____ DATA EXTRACT

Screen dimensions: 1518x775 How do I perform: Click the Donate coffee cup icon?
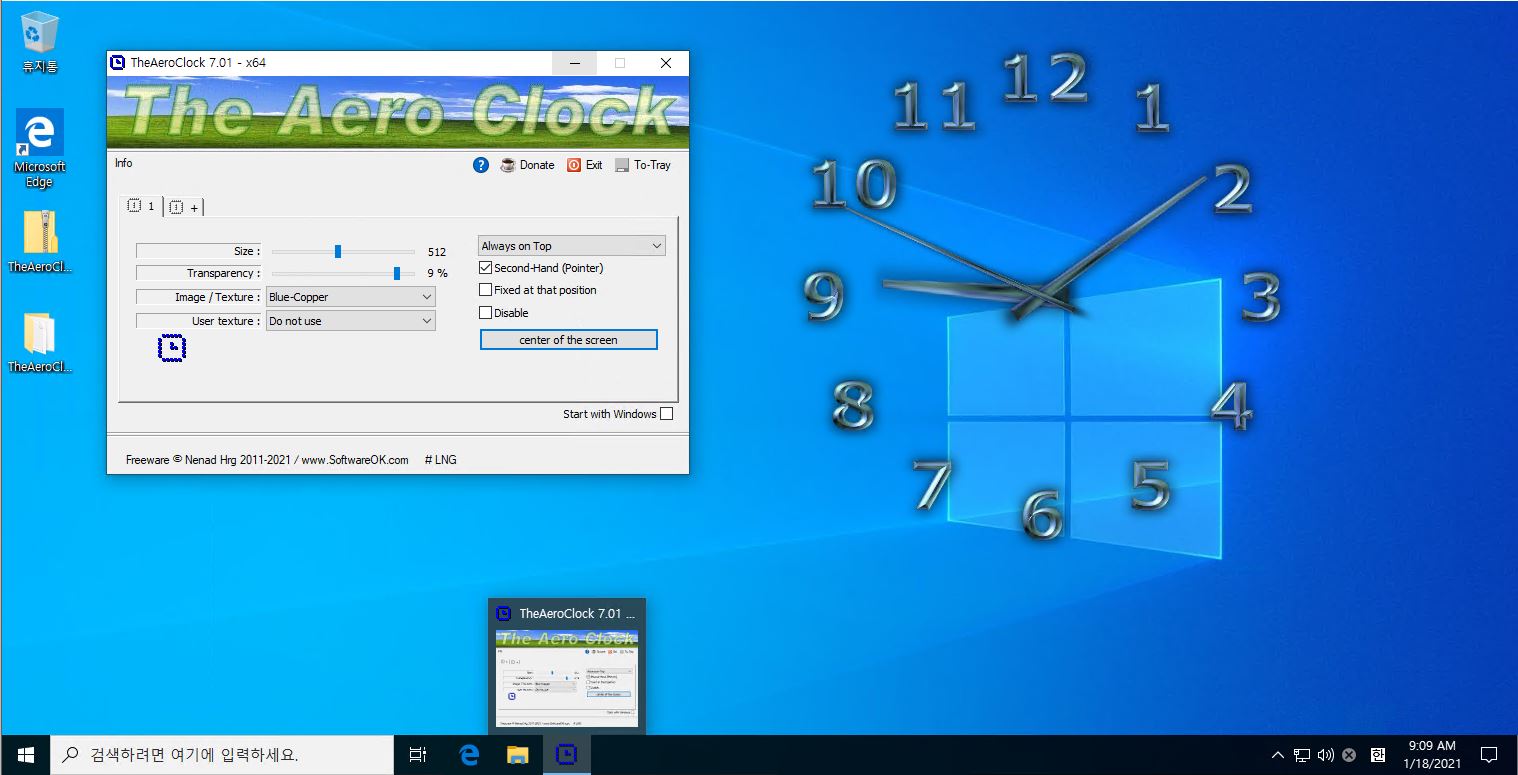pos(508,165)
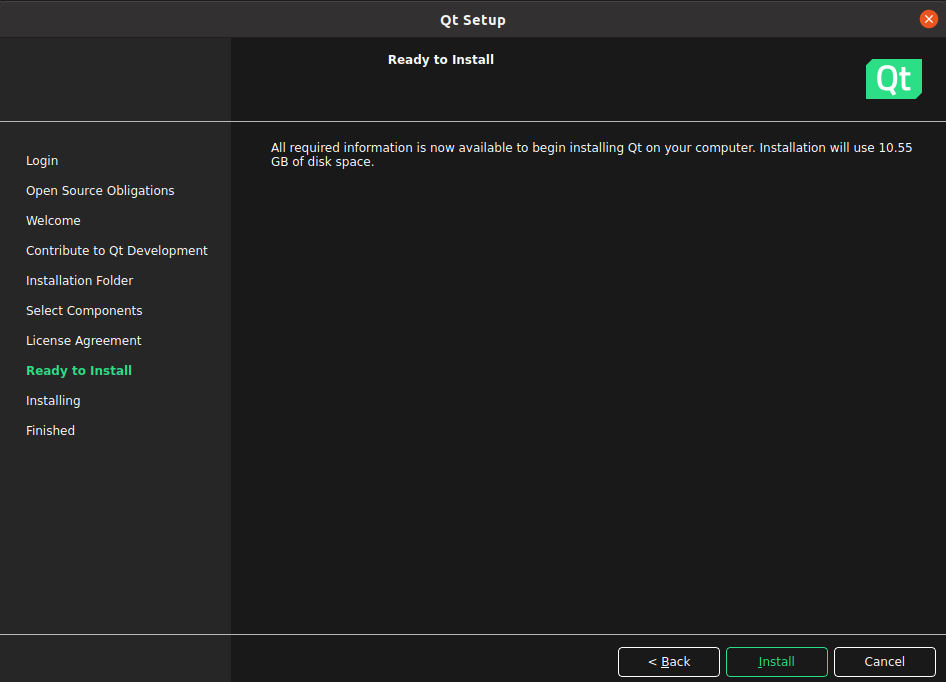Select the Installing step in sidebar
Viewport: 946px width, 682px height.
(x=53, y=401)
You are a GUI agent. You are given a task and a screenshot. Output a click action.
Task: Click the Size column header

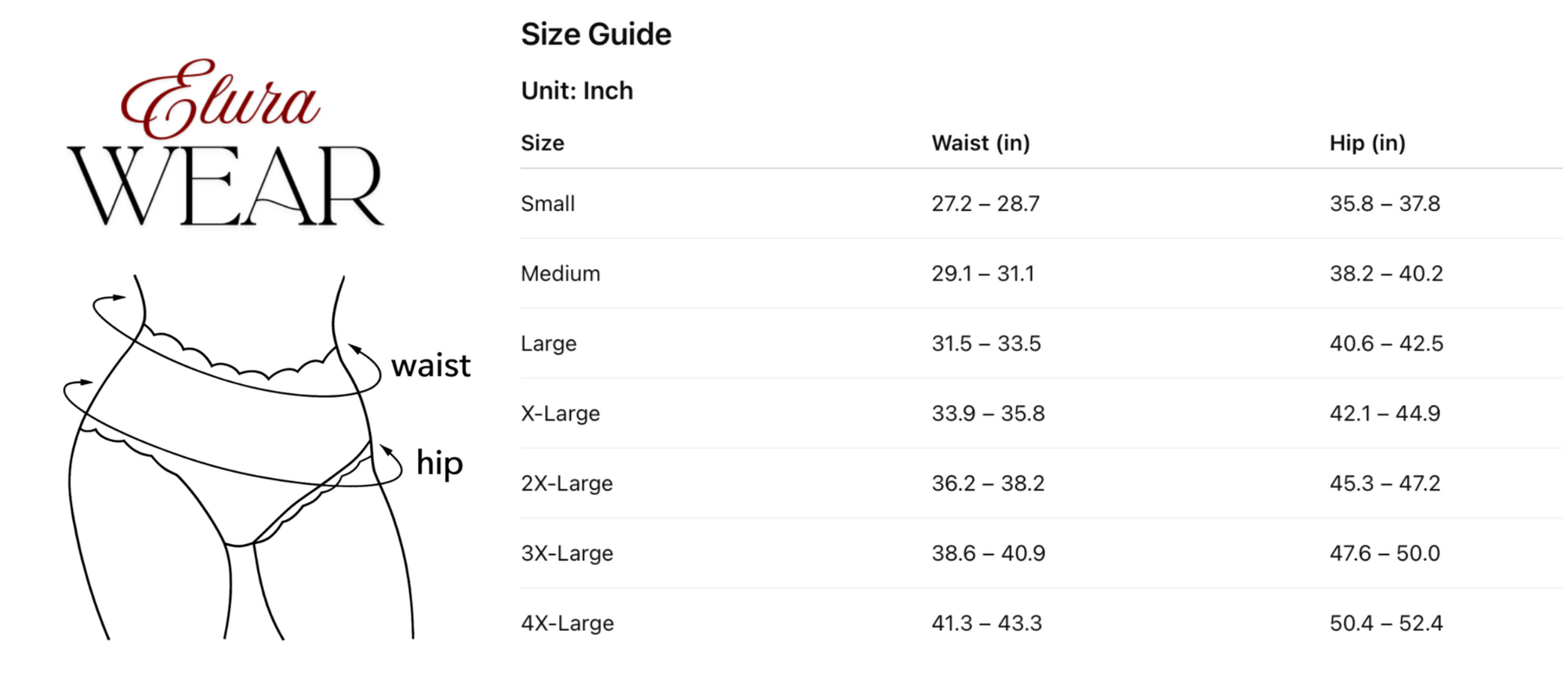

________

YOUR GOAL: Restate the whole listing above exactly, please, omitting every image.

TASK RESPONSE:
Screen dimensions: 1518x775 How do I perform: Click the Donate coffee cup icon?
pos(508,165)
Select the Installing step in sidebar
Viewport: 946px width, 682px height.
(x=53, y=401)
You are a GUI agent. You are given a task and a screenshot. Output a click action.
Task: Click the Size column header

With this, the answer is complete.